§ **Excerpt to read**
-----
Wiedekopf J, Drenkhahn C, Rosenau L, Ulrich H, Kock-Schoppenhauer AK, Ingenerf J. TerminoDiff - Detecting Semantic Differences in HL7 FHIR CodeSystems. Stud Health Technol Inform. 2022 May 25;294:362-366. doi: 10.3233/SHTI220475. PMID: 35612097.

How do I run this?

There are executable distributions available under the Releases section.

Executables are available for:

Windows 64-bit (built via GitHub Actions on Windows Server 2022)
macOS Intel x64 (built via GitGub Actions on Big Sur)
macOS aarch64 (built on Monterey)
Debian and derivatives, 64-bit (built via GitHub Actions on Ubuntu 20.04)

These releases include a Java VM and the needed run-time components, and can be run as-is. The macOS binaries are code-signed, but not notarized by Apple, and may ask for permission to run.

You can build the project yourself using Gradle, either from the console or via an IDE such as IntelliJ. If you want to build a native distribution yourself, you might need to edit the key composeBuildOs within the file gradle.properties to only include the operating system and target format you require - cross-building is not yet supported by the Compose Desktop framework. Valid strings for composeBuildOs are:

ubuntu, debian, deb for building DEBs on Linux
redhat, rpm for building RPMs on Linux
mac, macos for DMGs on macOS
windows, win for installable EXEs on Windows.

Capitalization of these values is ignored.

If you want to run from code, use at least JDK 11. If you want to build a native distribution, you need JDK 15 or later (17 recommended, due to problems we encountered using 15 on recent macOS), since jpackage is not available in prior versions.

Scoping Review

For more details on the scoping review we carried out, visit this page.

Why this app?

Determining how HL7 FHIR CodeSystem resources differ proves to be a very difficult task without specialized tooling, since there are many aspects to consider in these resources. This makes maintenance of well-formed FHIR CodeSystem resources much more difficult than it should be.

Level	Aspect	Example(-s)	TerminoDiff's Approach
0	Serialization format	JSON vs. XML	Reading using HAPI FHIR allows ignoring wire format, since the formats are semantically identical
1	Metadata level		Presentation as a table (lower half) in the GUI
1.1	Simple differences	`title`, `name`, `version`	String comparisons
1.2	Differences within lists	`language`, `version`	(keyed) difference lists, e.g. by using `language.code` as the key
2	Concept level		Presentation as a table (upper half) in the GUI
2.1	Simple differences	`display`, `designation`	String comparisons
2.2	Differences within lists	`property`, `designation`	(keyed) difference lists, e.g. by using `property.code` as the key
2.3	Unilaterality of concepts	Deletions and additions of codes / concepts across versions	Surfacing within the table with dedicated filter and highlight
3	Edge differences	Deletions and additions of `parent`/`child` properties; other properties linking concepts also considered	Creation and display of a difference graph with multiple color-coded types of edges.
-----
§ **Tasks to perform**
1. Decide whether each statement agrees with the TerminoDiff excerpt, answering yes or no and quoting the words that settle it: (a) Apple notarizes the macOS binaries; (b) the case of the composeBuildOs values makes no difference; (c) running the project from code requires at least JDK 15.
2. Resume the TerminoDiff excerpt from the point where it stops.
The records that follow were gathered from a separate source.

Saved entries
-----
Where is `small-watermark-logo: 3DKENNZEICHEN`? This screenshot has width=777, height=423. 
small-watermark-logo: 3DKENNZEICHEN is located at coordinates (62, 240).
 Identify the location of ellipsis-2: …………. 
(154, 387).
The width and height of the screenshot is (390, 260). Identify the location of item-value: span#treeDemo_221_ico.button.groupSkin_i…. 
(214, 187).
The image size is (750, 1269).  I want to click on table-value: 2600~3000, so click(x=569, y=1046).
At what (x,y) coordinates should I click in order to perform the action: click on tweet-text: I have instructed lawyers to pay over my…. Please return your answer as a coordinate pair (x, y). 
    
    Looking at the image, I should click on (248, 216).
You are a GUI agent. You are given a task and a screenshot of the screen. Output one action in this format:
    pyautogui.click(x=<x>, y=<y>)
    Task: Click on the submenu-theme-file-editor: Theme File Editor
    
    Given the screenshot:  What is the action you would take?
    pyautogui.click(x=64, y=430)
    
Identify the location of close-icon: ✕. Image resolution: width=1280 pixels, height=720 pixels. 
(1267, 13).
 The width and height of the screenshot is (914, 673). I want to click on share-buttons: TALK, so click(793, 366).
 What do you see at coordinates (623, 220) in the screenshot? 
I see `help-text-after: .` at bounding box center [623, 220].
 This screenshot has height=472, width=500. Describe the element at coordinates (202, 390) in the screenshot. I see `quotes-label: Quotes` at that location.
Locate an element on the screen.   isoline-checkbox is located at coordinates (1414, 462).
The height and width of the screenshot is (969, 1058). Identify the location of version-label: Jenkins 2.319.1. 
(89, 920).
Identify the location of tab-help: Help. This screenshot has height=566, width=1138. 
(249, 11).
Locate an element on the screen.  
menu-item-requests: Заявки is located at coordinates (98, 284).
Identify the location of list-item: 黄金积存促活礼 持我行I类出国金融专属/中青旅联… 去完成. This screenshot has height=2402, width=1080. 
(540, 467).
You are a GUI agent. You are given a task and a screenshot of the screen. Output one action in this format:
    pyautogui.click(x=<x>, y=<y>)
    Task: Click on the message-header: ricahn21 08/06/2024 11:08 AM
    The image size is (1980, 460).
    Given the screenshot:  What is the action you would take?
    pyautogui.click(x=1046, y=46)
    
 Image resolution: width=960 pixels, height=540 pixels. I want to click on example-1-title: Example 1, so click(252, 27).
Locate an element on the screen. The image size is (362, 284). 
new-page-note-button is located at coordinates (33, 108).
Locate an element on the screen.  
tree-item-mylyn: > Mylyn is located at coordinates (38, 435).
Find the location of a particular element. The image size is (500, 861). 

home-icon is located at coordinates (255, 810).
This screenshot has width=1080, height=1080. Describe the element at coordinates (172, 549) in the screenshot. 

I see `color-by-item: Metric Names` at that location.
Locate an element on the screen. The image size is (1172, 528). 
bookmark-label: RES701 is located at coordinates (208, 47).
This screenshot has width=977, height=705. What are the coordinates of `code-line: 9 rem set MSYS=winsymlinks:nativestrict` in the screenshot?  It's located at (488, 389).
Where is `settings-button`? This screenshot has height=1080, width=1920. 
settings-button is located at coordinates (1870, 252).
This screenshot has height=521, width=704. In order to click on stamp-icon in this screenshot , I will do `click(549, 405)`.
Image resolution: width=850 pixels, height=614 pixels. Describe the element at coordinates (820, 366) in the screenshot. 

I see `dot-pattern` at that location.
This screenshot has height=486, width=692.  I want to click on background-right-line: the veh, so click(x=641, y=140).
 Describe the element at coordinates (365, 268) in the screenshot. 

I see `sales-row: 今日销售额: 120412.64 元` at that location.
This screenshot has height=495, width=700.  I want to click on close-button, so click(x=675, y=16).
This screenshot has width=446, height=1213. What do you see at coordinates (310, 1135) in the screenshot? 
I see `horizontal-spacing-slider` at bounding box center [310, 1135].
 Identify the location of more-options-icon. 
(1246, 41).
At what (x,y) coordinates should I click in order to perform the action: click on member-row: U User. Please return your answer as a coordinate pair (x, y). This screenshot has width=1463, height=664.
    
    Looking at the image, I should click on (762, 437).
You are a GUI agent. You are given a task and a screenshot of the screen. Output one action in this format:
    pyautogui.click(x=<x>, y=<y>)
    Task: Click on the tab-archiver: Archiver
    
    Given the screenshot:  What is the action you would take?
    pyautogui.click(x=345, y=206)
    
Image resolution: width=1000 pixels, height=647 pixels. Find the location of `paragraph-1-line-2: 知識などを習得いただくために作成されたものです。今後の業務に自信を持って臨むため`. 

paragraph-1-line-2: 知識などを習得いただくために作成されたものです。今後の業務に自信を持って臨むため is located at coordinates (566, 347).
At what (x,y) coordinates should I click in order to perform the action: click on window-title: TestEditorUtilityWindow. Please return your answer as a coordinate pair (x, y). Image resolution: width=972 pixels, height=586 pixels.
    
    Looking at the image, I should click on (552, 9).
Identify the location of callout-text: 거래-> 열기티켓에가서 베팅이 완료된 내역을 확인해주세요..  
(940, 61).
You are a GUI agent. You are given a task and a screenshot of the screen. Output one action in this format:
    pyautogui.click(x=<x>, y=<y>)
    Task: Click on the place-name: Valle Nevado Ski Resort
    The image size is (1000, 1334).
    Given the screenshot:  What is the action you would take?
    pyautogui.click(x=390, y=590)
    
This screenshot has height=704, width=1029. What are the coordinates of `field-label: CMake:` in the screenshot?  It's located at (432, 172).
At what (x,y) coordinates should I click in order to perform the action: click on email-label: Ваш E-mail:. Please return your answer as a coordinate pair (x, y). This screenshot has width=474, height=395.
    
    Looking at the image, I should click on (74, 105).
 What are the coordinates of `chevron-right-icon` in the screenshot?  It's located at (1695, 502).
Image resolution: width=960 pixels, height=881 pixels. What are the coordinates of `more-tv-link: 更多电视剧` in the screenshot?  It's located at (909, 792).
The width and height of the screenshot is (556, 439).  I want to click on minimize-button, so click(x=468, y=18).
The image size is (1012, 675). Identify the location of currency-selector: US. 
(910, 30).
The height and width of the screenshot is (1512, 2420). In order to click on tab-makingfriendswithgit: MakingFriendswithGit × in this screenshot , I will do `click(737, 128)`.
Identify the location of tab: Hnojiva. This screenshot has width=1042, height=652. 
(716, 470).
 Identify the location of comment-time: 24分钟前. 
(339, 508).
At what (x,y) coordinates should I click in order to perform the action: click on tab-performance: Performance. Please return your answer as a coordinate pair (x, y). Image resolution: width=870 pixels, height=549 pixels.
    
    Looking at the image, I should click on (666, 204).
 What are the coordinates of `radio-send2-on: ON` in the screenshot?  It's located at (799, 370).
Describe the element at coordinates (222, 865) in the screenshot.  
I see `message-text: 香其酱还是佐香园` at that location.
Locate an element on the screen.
-----
§ **Exercise answers**
1.
(a) No: "The macOS binaries are code-signed, but not notarized by Apple"
(b) Yes: "Capitalization of these values is ignored."
(c) No: "If you want to run from code, use at least JDK 11."

2.
What do I see?

When you start the application, you will have to load two HL7 FHIR CodeSystem resources. It does not matter whether the resources are stored as JSON or XML files, the HAPI FHIR library will take care of this.

You will be able to load data from the file system, but also from a FHIR Terminology Server:

If you do not have a FHIR server on your own, you can use the following URLs:

https://r4.ontoserver.csiro.au/fhir (a public test instance for Ontoserver, a commercial FHIR Terminology server)
http://hapi.fhir.org/baseR4 (a public instance of HAPI FHIR JPA Server)

Once loaded, you will be presented with the view of differences over the two loaded CodeSystems:

The app is also translated into German; and a dark theme is implemented as well:

Many columns are searchable (using a fuzzy search function, so that near matches can be found as well). This is indicated by looking glass icons. Searches can be combined as well, by specifying multiple filters.

The fuzzy search requires a partial match of at least 75 % similarity.

Top section

In the top half of the app, you can inspect the concept differences in more detail. The filters at the top allow you to select different subsets of the concepts - you can view all concepts; those that are identical; those that are different (this is the default view); those where the concept is in both sides of the comparison, but different; and those that are only in one of the two CodeSystems. Differences are highlighted using colors.

The Properties / Designations buttons are clickable to reveal a more detailed comparison:

If the concept is unilateral (only in left / only in right), the dialog is accessible regardless.

You can also click on the "Graph" button in each row to get an in-depth look at the focused concept:

The focus concept, which you clicked on, is highlighted with a thick black border. All concepts connected to this concept are shown, with their respective edges, in orange (if they were deleted going from left to right), green ( if they were added), or blue (if they are in both).

At the bottom, there are controls for zooming out in this graph. By default, the graph starts at layer 1, showing all concepts immediately connected to the focus concept, unless they are orange or green. These edges are always traversed if they are encountered, because they show chains of edits to the hierarchy. Only one "layer" of blue edges is traversed for every layer selected below:

Layer 1	Layer 2	Layer 3

Bottom section

This section represents differences in the CodeSystem metadata. Attributes are represented as rows in the table, and the respective value is shown in the right-hand part. Every metadata comparison item is compared and represented using colored chips.

If the value is identical, the columns are merged, otherwise there will be a left and a right value. For properties that are lists of values in FHIR, such as Identifier, the colored chip will be a clickable button (as long as there is data in that property):

Difference Graph

At the very top of the app, there are three buttons to view a graphical representation of the two CodeSystems, as well as the computed difference graph. To illustrate, consider these two CodeSystems:

Left CS	Right CS

Going from "left" to "right", the concept C was removed, leading to changes in the edge going from D to A. Also, a new type of edge, related-to was introduced.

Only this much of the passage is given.